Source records
╔══

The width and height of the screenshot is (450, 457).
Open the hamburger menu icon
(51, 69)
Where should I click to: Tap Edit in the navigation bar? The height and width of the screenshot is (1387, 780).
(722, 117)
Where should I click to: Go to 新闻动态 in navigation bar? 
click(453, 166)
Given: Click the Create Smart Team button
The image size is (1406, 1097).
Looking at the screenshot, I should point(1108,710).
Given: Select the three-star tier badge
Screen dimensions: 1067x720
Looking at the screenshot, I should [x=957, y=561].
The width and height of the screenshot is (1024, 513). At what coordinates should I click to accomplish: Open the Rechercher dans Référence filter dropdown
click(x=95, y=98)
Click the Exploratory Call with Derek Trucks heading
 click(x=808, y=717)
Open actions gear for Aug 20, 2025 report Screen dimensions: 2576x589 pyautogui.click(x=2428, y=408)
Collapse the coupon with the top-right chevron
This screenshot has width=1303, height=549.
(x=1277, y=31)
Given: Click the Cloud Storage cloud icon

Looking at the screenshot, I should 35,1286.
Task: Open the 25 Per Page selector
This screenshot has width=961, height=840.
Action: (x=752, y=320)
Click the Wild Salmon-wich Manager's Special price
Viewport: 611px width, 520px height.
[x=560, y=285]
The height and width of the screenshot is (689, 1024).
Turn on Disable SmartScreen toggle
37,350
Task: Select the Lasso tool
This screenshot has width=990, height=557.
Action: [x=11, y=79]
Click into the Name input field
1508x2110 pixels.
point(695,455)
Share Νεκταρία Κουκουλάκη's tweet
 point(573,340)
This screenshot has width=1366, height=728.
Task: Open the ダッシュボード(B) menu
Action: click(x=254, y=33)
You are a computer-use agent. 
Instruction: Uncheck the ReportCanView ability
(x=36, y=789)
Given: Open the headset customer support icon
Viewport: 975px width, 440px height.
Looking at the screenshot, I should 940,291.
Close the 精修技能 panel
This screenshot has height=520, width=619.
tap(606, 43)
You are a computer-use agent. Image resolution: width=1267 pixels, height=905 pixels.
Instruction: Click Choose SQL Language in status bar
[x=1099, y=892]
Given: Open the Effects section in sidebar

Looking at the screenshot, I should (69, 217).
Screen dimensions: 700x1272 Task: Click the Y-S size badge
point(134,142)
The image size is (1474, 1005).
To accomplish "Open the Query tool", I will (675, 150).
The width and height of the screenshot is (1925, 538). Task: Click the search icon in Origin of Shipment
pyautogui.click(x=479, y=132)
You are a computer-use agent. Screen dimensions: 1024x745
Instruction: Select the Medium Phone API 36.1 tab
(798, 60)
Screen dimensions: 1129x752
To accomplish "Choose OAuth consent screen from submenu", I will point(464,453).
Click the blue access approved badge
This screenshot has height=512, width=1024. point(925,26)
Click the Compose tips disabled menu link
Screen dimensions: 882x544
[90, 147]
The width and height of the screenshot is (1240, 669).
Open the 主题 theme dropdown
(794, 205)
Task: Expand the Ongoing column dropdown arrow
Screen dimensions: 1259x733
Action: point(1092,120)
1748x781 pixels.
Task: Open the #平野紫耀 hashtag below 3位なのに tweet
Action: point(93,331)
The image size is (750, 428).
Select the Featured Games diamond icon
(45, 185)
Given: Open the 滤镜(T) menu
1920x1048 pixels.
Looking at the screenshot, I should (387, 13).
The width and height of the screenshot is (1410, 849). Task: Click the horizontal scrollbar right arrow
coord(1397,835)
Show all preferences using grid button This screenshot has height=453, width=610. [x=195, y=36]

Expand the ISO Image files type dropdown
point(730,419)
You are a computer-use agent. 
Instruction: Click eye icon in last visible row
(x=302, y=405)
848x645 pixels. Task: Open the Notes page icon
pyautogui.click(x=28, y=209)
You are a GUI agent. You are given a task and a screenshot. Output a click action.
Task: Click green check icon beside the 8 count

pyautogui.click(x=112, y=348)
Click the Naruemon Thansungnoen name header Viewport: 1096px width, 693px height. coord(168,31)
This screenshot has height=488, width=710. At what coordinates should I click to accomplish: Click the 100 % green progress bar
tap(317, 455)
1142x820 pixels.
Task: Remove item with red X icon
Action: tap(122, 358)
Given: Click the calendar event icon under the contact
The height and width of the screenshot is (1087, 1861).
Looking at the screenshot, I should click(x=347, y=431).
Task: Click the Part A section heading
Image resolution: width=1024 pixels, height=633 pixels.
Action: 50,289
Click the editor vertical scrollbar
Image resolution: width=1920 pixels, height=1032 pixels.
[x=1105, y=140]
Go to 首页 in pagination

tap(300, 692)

╚══

— ACTION ITEM —
All lines from the start of the entries through the line where "Given: Open the headset customer support icon" sits should be duplicated exactly, with nothing else in the output.

— EXERCISE RESULT —
The width and height of the screenshot is (450, 457).
Open the hamburger menu icon
(51, 69)
Where should I click to: Tap Edit in the navigation bar? The height and width of the screenshot is (1387, 780).
(722, 117)
Where should I click to: Go to 新闻动态 in navigation bar? 
click(453, 166)
Given: Click the Create Smart Team button
The image size is (1406, 1097).
Looking at the screenshot, I should point(1108,710).
Given: Select the three-star tier badge
Screen dimensions: 1067x720
Looking at the screenshot, I should [x=957, y=561].
The width and height of the screenshot is (1024, 513). At what coordinates should I click to accomplish: Open the Rechercher dans Référence filter dropdown
click(x=95, y=98)
Click the Exploratory Call with Derek Trucks heading
 click(x=808, y=717)
Open actions gear for Aug 20, 2025 report Screen dimensions: 2576x589 pyautogui.click(x=2428, y=408)
Collapse the coupon with the top-right chevron
This screenshot has width=1303, height=549.
(x=1277, y=31)
Given: Click the Cloud Storage cloud icon

Looking at the screenshot, I should 35,1286.
Task: Open the 25 Per Page selector
This screenshot has width=961, height=840.
Action: (x=752, y=320)
Click the Wild Salmon-wich Manager's Special price
Viewport: 611px width, 520px height.
[x=560, y=285]
The height and width of the screenshot is (689, 1024).
Turn on Disable SmartScreen toggle
37,350
Task: Select the Lasso tool
This screenshot has width=990, height=557.
Action: [x=11, y=79]
Click into the Name input field
1508x2110 pixels.
point(695,455)
Share Νεκταρία Κουκουλάκη's tweet
 point(573,340)
This screenshot has width=1366, height=728.
Task: Open the ダッシュボード(B) menu
Action: click(x=254, y=33)
You are a computer-use agent. 
Instruction: Uncheck the ReportCanView ability
(x=36, y=789)
Given: Open the headset customer support icon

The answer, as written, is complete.